Sunday, 21 August 2016

Being a stay at home dad

I was at a friends wedding the other day, a thoroughly enjoyable affair and far to long in the making, 9 years to be precise.

As with these types of occasions, you end up talking to lots of people from all sorts of backgrounds and places. Our table, for example, had my wife and I, two friends from Boston, USA, a couple from Wales and another from Australia. There was a mix of ages too, with one couple being grandparents, one being parents to older children who had left home and a couple who had young twins (our American friends), so quite a mix on our table.

Now, our friends knew what I did and think its good, they even have a Manny, aka a male nanny, that looks after their twins. But the other older couples were surprised about it. There was lots of talk about changing times and "back in our day" lines, but generally they were positive about it. I think they weren't so positive to the fact that my wife said that she didn't think things would work the other way around and that she wouldn't want to be a stay at home mum.

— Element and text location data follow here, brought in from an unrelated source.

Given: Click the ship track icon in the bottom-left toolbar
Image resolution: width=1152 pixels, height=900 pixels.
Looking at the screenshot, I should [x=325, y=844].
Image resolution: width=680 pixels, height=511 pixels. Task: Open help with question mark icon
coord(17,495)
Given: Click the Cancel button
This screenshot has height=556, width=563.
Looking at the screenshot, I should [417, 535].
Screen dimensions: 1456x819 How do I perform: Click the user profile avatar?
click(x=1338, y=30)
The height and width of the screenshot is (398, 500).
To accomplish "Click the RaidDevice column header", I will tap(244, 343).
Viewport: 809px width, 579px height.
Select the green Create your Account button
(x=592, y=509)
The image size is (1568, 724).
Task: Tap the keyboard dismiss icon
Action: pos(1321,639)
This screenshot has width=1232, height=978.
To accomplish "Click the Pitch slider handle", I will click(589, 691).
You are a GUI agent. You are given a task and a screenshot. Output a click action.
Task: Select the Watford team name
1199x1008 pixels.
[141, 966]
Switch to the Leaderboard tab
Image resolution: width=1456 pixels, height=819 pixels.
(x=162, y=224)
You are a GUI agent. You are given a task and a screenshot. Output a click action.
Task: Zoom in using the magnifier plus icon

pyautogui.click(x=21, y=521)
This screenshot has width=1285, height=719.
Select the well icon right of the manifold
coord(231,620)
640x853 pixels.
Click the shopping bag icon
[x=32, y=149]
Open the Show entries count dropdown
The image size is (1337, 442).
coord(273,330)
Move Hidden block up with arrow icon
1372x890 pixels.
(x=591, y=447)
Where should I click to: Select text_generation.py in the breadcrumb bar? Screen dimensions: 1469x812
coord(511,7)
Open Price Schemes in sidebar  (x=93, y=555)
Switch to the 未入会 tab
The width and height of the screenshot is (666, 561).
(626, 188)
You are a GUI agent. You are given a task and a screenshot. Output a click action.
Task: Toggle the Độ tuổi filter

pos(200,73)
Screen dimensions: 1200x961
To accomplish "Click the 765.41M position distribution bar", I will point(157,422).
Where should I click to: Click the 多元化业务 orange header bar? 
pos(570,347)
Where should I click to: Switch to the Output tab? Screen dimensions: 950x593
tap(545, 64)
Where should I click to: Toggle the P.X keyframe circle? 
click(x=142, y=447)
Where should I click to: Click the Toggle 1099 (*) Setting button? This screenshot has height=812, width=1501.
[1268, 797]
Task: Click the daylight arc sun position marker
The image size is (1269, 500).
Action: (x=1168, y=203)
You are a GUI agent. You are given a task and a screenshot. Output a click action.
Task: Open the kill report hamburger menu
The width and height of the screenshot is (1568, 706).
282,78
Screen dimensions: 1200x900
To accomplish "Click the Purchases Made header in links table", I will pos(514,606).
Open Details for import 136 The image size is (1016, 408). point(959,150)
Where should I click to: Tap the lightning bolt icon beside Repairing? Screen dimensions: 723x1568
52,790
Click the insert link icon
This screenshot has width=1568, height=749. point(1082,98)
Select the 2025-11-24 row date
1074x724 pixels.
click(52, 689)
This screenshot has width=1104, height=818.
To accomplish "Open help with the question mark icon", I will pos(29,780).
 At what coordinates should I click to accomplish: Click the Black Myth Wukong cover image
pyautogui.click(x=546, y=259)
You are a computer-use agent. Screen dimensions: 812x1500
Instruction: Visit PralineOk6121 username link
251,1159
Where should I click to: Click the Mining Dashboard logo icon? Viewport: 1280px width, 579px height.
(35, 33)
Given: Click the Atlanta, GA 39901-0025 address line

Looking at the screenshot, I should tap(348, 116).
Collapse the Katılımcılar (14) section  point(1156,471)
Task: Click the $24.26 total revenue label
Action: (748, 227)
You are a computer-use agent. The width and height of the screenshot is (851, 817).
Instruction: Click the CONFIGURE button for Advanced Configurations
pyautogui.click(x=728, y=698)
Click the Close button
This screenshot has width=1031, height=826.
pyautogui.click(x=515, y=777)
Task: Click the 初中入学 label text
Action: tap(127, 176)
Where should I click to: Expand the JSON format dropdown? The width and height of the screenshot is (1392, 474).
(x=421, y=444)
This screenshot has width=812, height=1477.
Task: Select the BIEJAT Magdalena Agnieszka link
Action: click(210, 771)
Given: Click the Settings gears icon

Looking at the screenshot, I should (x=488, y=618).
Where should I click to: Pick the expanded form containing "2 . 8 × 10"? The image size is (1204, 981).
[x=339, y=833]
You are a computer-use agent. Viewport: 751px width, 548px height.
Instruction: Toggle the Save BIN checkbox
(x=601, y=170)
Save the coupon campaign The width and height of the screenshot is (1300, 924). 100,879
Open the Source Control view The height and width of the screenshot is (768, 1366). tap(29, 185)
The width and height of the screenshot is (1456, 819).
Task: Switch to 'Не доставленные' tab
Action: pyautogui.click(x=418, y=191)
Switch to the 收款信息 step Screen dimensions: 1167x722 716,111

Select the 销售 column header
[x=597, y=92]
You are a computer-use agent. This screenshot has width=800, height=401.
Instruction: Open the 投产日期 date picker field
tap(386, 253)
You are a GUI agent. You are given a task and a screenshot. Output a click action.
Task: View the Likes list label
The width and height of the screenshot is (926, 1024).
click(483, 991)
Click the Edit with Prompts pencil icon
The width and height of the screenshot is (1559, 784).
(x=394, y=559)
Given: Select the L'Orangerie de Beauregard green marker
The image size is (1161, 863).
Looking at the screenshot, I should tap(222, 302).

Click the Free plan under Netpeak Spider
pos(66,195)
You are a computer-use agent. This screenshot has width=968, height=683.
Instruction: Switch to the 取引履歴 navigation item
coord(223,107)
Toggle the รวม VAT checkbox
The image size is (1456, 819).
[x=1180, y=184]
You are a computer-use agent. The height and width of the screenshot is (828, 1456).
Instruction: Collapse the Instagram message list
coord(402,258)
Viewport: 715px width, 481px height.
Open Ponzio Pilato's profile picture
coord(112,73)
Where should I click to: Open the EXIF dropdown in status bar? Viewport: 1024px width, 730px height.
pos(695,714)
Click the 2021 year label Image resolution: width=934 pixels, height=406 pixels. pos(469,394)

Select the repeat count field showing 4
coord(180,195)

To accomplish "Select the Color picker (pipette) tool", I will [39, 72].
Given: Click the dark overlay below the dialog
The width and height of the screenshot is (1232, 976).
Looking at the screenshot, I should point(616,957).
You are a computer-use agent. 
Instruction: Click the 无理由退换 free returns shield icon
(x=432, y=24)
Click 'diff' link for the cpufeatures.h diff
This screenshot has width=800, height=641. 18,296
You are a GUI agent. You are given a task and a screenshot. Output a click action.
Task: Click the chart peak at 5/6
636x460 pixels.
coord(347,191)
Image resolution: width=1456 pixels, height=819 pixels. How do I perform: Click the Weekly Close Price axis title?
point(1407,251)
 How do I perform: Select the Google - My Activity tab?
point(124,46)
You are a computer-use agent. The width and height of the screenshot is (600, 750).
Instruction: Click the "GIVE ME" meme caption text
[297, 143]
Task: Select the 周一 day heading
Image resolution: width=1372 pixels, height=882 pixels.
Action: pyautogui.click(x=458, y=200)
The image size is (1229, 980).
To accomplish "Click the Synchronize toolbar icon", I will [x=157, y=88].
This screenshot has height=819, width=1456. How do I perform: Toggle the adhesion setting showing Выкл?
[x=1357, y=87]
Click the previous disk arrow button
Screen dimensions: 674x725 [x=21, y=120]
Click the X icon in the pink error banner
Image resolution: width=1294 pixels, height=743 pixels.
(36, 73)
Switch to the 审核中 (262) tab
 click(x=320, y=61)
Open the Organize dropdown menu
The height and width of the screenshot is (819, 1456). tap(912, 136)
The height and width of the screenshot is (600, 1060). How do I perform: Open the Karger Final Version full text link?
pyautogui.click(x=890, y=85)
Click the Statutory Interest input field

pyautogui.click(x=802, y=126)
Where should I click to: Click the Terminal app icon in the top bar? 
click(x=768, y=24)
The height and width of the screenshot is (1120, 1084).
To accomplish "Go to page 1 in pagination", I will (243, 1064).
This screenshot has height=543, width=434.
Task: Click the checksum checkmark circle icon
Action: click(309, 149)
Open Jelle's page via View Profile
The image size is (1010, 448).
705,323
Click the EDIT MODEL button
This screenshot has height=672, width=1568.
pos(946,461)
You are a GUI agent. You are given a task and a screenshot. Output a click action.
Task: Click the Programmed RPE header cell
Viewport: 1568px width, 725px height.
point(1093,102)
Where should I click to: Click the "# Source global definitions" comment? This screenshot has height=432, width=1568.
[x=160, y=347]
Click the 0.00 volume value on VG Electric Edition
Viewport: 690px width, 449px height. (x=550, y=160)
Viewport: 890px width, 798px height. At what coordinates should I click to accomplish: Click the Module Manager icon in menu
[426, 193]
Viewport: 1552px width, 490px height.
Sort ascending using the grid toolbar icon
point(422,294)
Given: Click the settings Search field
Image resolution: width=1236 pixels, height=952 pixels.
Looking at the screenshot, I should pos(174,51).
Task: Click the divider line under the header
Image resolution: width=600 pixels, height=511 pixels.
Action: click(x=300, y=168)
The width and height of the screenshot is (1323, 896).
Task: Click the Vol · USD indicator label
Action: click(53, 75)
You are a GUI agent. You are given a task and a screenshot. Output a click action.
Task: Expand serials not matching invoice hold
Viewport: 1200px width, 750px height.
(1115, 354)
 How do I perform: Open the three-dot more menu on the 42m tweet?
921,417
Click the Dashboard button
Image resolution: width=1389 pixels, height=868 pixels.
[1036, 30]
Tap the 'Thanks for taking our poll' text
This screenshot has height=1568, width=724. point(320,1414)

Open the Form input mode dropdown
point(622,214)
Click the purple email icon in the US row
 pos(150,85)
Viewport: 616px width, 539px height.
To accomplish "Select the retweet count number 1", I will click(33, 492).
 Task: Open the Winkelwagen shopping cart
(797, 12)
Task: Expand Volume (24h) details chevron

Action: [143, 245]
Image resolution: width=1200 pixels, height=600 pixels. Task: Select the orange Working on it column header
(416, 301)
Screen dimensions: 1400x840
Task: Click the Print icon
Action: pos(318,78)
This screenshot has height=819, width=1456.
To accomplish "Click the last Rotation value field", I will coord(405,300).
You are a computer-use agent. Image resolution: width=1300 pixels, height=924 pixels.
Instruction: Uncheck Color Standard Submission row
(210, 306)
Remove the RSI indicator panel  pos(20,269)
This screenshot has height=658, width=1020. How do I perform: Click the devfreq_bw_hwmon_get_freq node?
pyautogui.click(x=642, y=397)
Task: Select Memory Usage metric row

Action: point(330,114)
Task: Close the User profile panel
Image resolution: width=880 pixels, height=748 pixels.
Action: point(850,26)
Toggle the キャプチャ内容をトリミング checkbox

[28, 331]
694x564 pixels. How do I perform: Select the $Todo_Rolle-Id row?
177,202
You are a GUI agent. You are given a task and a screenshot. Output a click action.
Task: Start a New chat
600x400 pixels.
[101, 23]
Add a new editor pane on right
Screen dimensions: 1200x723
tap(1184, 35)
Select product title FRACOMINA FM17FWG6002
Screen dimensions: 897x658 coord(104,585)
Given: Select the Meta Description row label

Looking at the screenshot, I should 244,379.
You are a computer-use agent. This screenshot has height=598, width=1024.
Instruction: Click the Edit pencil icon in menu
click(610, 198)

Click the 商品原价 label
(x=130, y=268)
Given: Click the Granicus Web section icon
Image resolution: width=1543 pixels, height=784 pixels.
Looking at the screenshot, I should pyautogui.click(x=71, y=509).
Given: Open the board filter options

But why? I know history would tell us that its tube women that raise the children, but these days, in our times of sexual equality and all the nonsense thatgoes with it, why shouldn't a man raise children. What is it that my wife can do that I can't? Or vice versa? Personally I think personality counts for more, ability is always going to be important but if you don't have the tempetment and personality for it,it will never work.

My wife is great with the kids, better than I am in some respects, but she's a go gutter type. She's driven to succeed, always pushing herself and her boundaries, something I don't think the routine of children would satisfy. Me, I'm happy plodding, I like the routine, knowing that each Monday I'll be doing x, and Tuesday y. Every week is the same, except school holidays, and that suits me, everyday is different for the wife and that suits her.

So, how to change perceptions and ideas? I doubt we ever will, at least not in my life time, as few want to. Plus were going against generations of nature. Did you know that one of the highest levels of divorce in the UK is amongst families with stay at home fathers? (That's percentage wise amongst total families with stay at home fathers) And most are iniated by the wives? Yet when things are the other way around the percentages are no different from average?

Personally I don't care for stereo types and averages, it works for us and that's what matters.